--- PAGE EXTRACT ---

The Basics of Permaculture
Permaculture combines three key aspects:
- An ethical framework;
- Understandings of how nature works;
- And a design approach.
This unique combination is then used to support the creation of sustainable, agriculturally productive, non-polluting and healthy settlements. In many places this means adapting our existing settlements. In other cases it can mean starting from scratch. Either option offers interesting challenges and opportunities.
The word permaculture comes from ‘permanent agriculture’ and ‘permanent culture’ – it is about living lightly on the planet, and making sure that we can sustain human activities for many generations to come, in harmony with nature. Permanence is not about everything staying the same. Its about stability, about deepening soils and cleaner water, thriving communities in self-reliant regions, biodiverse agriculture and social justice, peace and abundance.
Permaculture Principles
Permaculture principles provide a set of universally applicable guidelines that can be used in designing sustainable systems.
These principles are inherent in any permaculture design, in any climate, and at any scale. They have been derived from the thoughtful observation of nature, and from earlier work by ecologists, landscape designers and environmental science.
The principles have recently been reviewed by David Holmgren (one of the co-originators of permaculture) in his book Permaculture: Principles and Pathways Beyond Sustainability. We have decided to use this new set as a way of presenting more in-depth information and examples.

---

### QUESTIONS TO ANSWER
1. Write out the permaculture text word for word, starting with "The word permaculture" and going on through "peace and abundance.".
2. Extend the permaculture text from the point where it stops.

--- ENTRIES PROVIDED ---

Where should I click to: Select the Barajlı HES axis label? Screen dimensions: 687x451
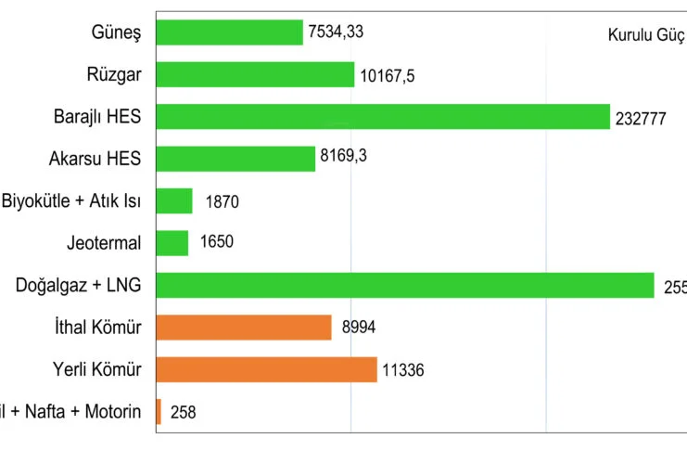[x=97, y=117]
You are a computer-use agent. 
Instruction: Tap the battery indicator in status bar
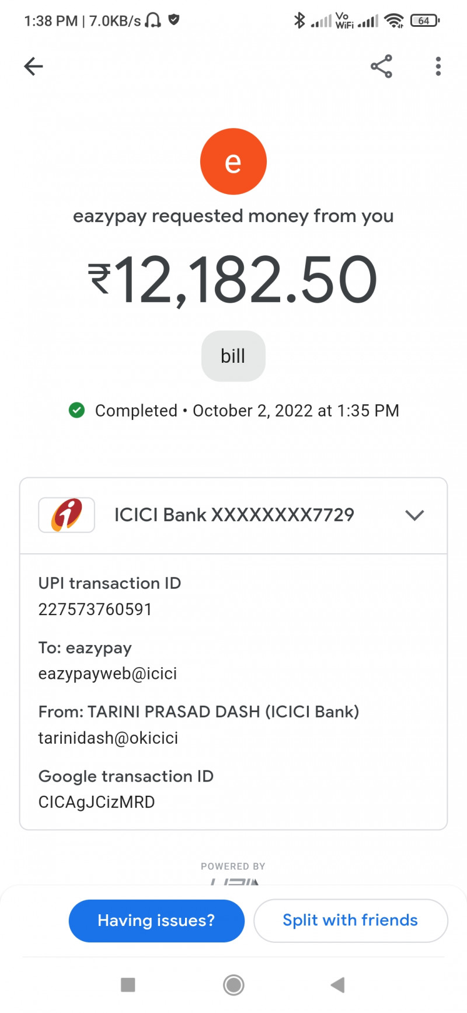click(424, 21)
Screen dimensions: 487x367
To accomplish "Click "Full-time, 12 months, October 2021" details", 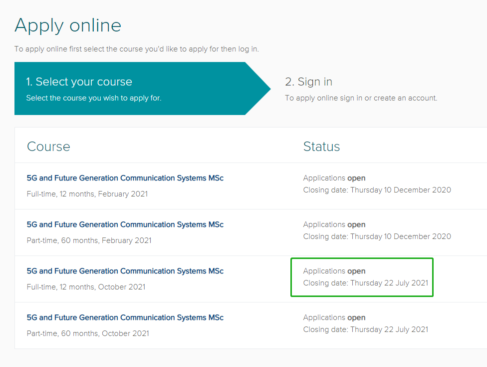I will 86,287.
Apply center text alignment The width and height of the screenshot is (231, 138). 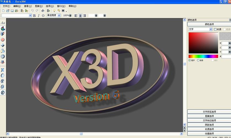(80, 15)
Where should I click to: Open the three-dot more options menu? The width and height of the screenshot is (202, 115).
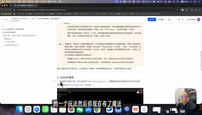tap(173, 19)
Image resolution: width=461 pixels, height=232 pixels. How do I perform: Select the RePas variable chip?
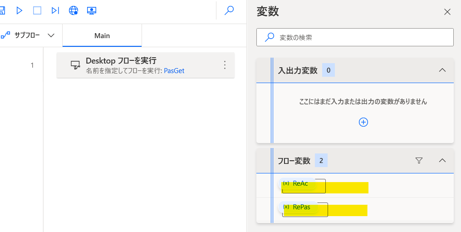tap(298, 207)
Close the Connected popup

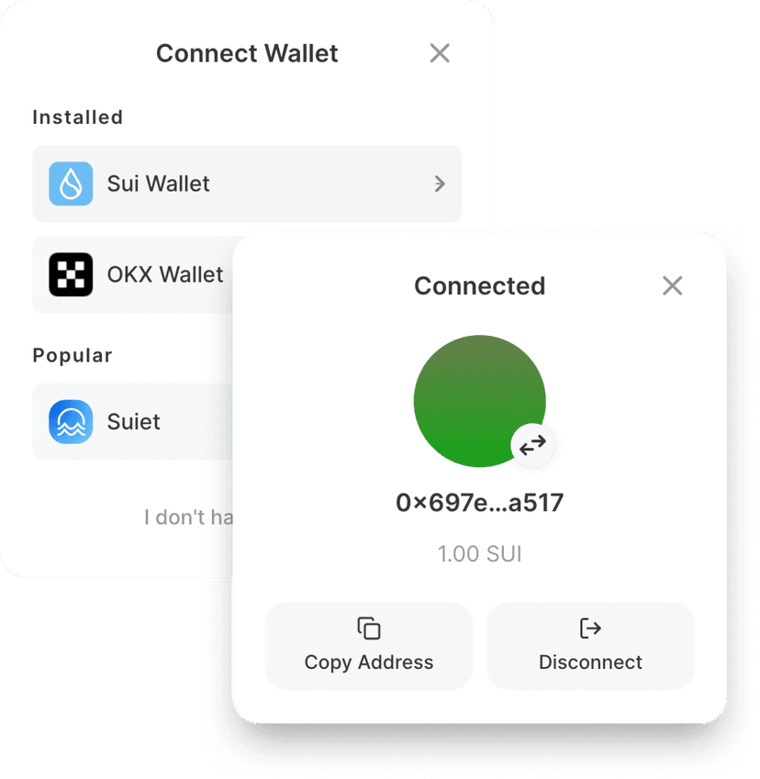(x=672, y=285)
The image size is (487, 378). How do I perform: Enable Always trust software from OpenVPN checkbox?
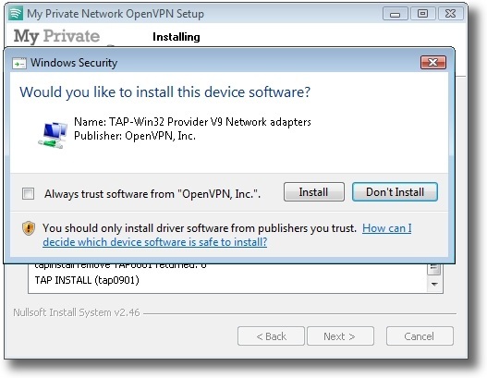point(29,194)
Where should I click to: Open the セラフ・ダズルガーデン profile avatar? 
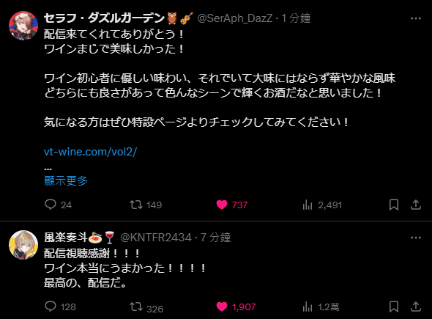pyautogui.click(x=23, y=26)
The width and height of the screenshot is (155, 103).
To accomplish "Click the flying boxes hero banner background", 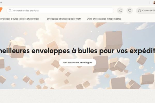I will click(78, 56).
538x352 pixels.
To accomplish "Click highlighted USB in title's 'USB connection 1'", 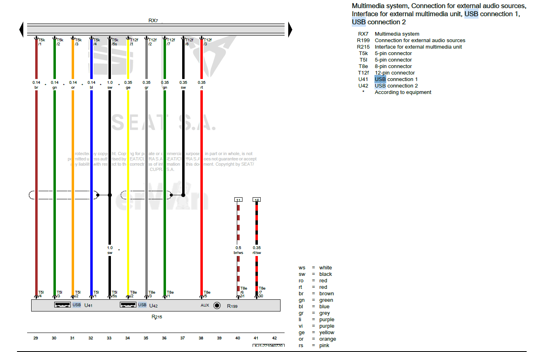I will click(x=471, y=14).
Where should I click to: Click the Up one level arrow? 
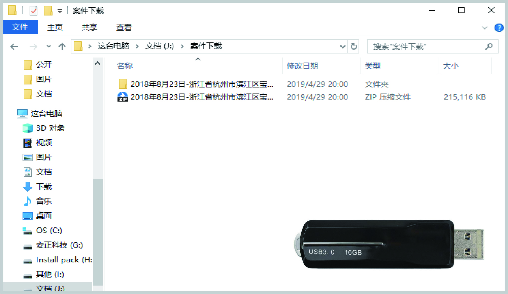coord(62,47)
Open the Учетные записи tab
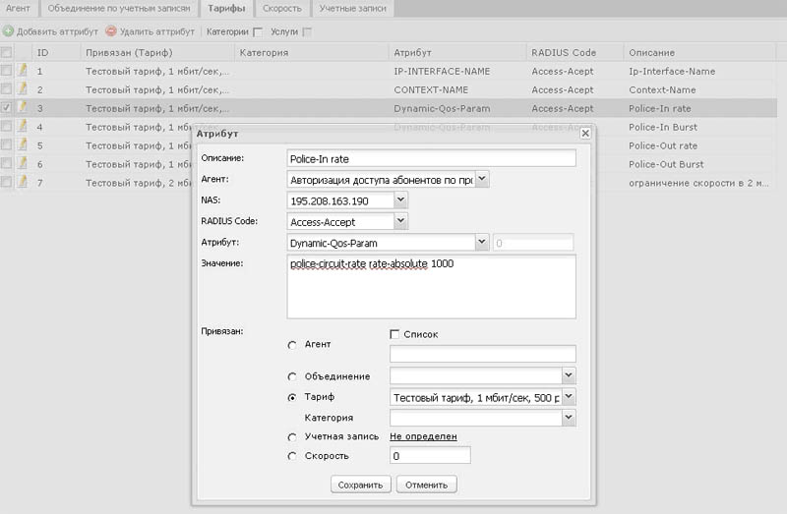This screenshot has width=787, height=514. point(352,9)
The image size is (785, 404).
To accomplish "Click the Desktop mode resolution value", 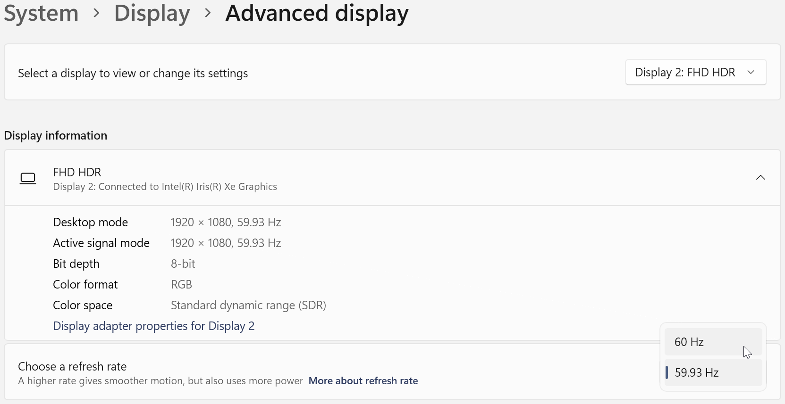I will pos(226,223).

---

### PER-TASK ANSWERS
1.
The word permaculture comes from ‘permanent agriculture’ and ‘permanent culture’ – it is about living lightly on the planet, and making sure that we can sustain human activities for many generations to come, in harmony with nature. Permanence is not about everything staying the same. Its about stability, about deepening soils and cleaner water, thriving communities in self-reliant regions, biodiverse agriculture and social justice, peace and abundance.

2.
These principles encompass those stated in Introduction to Permaculture, by Bill Mollison & Reny Mia Slay:
- Relative location.
- Each element performs many functions.
- Each important function is supported by many elements.
- Efficient energy planning: zone, sector and slope.
- Using biological resources.
- Cycling of energy, nutrients, resources.
- Small-scale intensive systems – including plant stacking and time stacking.
- Accelerating succession and evolution.
- Diversity – including guilds.
- Edge effects.
- Attitudinal principles – everything works both ways, and permaculture is information and imagination-intensive.
… and those in Permaculture, a Designers’ Manual, by Bill Mollison:
- Work with nature rather than against.
- The problem is the solution.
- Make the least change for the greatest possible effect.
- The yield of a system is theoretically unlimited (or only limited by the imagination and information of the designer).
- Everything gardens (or modifies its environment).
This last set of principles, is often referred to as the ‘philosophy behind permaculture’.